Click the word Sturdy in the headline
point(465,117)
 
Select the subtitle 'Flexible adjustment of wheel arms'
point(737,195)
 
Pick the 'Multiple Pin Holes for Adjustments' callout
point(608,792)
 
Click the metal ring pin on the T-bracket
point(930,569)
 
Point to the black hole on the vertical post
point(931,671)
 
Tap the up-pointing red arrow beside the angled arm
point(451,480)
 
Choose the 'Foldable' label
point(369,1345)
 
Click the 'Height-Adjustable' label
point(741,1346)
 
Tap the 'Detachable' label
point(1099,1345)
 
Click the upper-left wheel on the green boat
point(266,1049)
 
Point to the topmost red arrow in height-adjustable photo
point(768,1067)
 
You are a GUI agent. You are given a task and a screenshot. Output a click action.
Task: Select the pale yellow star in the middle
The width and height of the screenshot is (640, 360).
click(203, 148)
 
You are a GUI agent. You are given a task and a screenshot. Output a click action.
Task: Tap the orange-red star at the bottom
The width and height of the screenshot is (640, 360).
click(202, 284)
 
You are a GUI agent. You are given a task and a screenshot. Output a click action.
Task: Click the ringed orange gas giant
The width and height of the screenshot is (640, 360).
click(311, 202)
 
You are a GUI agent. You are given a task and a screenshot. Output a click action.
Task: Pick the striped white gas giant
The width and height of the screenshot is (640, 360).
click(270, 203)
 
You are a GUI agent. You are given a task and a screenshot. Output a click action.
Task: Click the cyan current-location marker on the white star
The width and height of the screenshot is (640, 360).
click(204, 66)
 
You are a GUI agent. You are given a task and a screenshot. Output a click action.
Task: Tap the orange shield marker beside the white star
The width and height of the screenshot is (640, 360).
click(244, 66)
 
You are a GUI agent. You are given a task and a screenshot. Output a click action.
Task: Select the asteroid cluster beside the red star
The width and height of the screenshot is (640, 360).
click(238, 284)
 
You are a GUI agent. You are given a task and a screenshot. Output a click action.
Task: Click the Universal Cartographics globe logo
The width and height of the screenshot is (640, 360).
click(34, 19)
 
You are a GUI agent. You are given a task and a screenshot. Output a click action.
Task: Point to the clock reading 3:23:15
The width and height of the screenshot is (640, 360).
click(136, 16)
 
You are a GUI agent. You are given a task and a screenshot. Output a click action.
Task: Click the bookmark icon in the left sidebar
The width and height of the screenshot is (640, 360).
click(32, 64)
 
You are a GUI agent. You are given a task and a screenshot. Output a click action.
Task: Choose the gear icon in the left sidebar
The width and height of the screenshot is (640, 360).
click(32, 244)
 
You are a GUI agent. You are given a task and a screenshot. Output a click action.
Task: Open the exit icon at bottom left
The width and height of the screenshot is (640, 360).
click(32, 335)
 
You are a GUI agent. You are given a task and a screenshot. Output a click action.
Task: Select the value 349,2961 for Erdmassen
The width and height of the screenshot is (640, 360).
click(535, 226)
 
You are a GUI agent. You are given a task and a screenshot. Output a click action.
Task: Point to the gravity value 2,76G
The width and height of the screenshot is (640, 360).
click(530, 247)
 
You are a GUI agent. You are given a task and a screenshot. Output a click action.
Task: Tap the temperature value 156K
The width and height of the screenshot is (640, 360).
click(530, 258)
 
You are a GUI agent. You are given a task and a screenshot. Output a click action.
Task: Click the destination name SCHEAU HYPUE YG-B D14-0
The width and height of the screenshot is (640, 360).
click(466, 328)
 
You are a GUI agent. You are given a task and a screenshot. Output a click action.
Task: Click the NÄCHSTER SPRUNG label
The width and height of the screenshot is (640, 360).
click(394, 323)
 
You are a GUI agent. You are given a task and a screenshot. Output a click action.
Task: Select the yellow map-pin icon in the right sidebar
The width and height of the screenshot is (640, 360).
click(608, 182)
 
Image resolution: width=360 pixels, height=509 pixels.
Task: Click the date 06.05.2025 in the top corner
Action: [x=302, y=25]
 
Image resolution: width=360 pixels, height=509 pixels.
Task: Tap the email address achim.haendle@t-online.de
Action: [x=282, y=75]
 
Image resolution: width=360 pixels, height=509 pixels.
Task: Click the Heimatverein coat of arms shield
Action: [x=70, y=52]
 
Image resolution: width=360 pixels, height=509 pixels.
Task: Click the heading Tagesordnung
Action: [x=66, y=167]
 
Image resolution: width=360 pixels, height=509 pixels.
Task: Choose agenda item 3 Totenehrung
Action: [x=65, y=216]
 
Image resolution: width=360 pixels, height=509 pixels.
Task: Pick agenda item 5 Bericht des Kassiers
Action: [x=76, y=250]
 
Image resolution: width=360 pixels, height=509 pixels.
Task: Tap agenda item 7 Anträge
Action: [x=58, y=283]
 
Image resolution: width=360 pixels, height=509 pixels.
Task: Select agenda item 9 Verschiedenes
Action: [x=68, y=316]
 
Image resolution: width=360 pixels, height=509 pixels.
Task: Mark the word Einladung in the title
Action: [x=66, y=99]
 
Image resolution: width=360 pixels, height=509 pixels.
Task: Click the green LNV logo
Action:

▸ EXERCISE BRIEF
Copy all of the data above again, substituting "list entry" for every "agenda item" and leaving everything else as it is.

▸ EXERCISE ANSWER
Click the word Sturdy in the headline
point(465,117)
 
Select the subtitle 'Flexible adjustment of wheel arms'
point(737,195)
 
Pick the 'Multiple Pin Holes for Adjustments' callout
point(608,792)
 
Click the metal ring pin on the T-bracket
point(930,569)
 
Point to the black hole on the vertical post
point(931,671)
 
Tap the up-pointing red arrow beside the angled arm
point(451,480)
 
Choose the 'Foldable' label
point(369,1345)
 
Click the 'Height-Adjustable' label
point(741,1346)
 
Tap the 'Detachable' label
point(1099,1345)
 
Click the upper-left wheel on the green boat
point(266,1049)
 
Point to the topmost red arrow in height-adjustable photo
point(768,1067)
 
You are a GUI agent. You are given a task and a screenshot. Output a click action.
Task: Select the pale yellow star in the middle
The width and height of the screenshot is (640, 360).
click(203, 148)
 
You are a GUI agent. You are given a task and a screenshot. Output a click action.
Task: Tap the orange-red star at the bottom
The width and height of the screenshot is (640, 360).
click(202, 284)
 
You are a GUI agent. You are given a task and a screenshot. Output a click action.
Task: Click the ringed orange gas giant
The width and height of the screenshot is (640, 360).
click(311, 202)
 
You are a GUI agent. You are given a task and a screenshot. Output a click action.
Task: Pick the striped white gas giant
The width and height of the screenshot is (640, 360).
click(270, 203)
 
You are a GUI agent. You are given a task and a screenshot. Output a click action.
Task: Click the cyan current-location marker on the white star
The width and height of the screenshot is (640, 360).
click(204, 66)
 
You are a GUI agent. You are given a task and a screenshot. Output a click action.
Task: Tap the orange shield marker beside the white star
The width and height of the screenshot is (640, 360).
click(244, 66)
 
You are a GUI agent. You are given a task and a screenshot. Output a click action.
Task: Select the asteroid cluster beside the red star
The width and height of the screenshot is (640, 360).
click(238, 284)
 
You are a GUI agent. You are given a task and a screenshot. Output a click action.
Task: Click the Universal Cartographics globe logo
The width and height of the screenshot is (640, 360).
click(34, 19)
 
You are a GUI agent. You are given a task and a screenshot. Output a click action.
Task: Point to the clock reading 3:23:15
The width and height of the screenshot is (640, 360).
click(136, 16)
 
You are a GUI agent. You are given a task and a screenshot. Output a click action.
Task: Click the bookmark icon in the left sidebar
The width and height of the screenshot is (640, 360).
click(32, 64)
 
You are a GUI agent. You are given a task and a screenshot. Output a click action.
Task: Choose the gear icon in the left sidebar
The width and height of the screenshot is (640, 360).
click(32, 244)
 
You are a GUI agent. You are given a task and a screenshot. Output a click action.
Task: Open the exit icon at bottom left
The width and height of the screenshot is (640, 360).
click(32, 335)
 
You are a GUI agent. You are given a task and a screenshot. Output a click action.
Task: Select the value 349,2961 for Erdmassen
The width and height of the screenshot is (640, 360).
click(535, 226)
 
You are a GUI agent. You are given a task and a screenshot. Output a click action.
Task: Point to the gravity value 2,76G
The width and height of the screenshot is (640, 360).
click(530, 247)
 
You are a GUI agent. You are given a task and a screenshot. Output a click action.
Task: Tap the temperature value 156K
The width and height of the screenshot is (640, 360).
click(530, 258)
 
You are a GUI agent. You are given a task and a screenshot. Output a click action.
Task: Click the destination name SCHEAU HYPUE YG-B D14-0
The width and height of the screenshot is (640, 360).
click(466, 328)
 
You are a GUI agent. You are given a task and a screenshot. Output a click action.
Task: Click the NÄCHSTER SPRUNG label
The width and height of the screenshot is (640, 360).
click(394, 323)
 
You are a GUI agent. You are given a task and a screenshot. Output a click action.
Task: Select the yellow map-pin icon in the right sidebar
The width and height of the screenshot is (640, 360).
click(608, 182)
 
Image resolution: width=360 pixels, height=509 pixels.
Task: Click the date 06.05.2025 in the top corner
Action: [x=302, y=25]
 
Image resolution: width=360 pixels, height=509 pixels.
Task: Tap the email address achim.haendle@t-online.de
Action: [x=282, y=75]
 
Image resolution: width=360 pixels, height=509 pixels.
Task: Click the Heimatverein coat of arms shield
Action: [x=70, y=52]
 
Image resolution: width=360 pixels, height=509 pixels.
Task: Click the heading Tagesordnung
Action: [x=66, y=167]
 
Image resolution: width=360 pixels, height=509 pixels.
Task: Choose list entry 3 Totenehrung
Action: [x=65, y=216]
 
Image resolution: width=360 pixels, height=509 pixels.
Task: Pick list entry 5 Bericht des Kassiers
Action: [x=76, y=250]
 
Image resolution: width=360 pixels, height=509 pixels.
Task: Tap list entry 7 Anträge
Action: [x=58, y=283]
 
Image resolution: width=360 pixels, height=509 pixels.
Task: Select list entry 9 Verschiedenes
Action: [x=68, y=316]
 
Image resolution: width=360 pixels, height=509 pixels.
Task: Mark the word Einladung in the title
Action: [x=66, y=99]
 
Image resolution: width=360 pixels, height=509 pixels.
Task: Click the green LNV logo
Action:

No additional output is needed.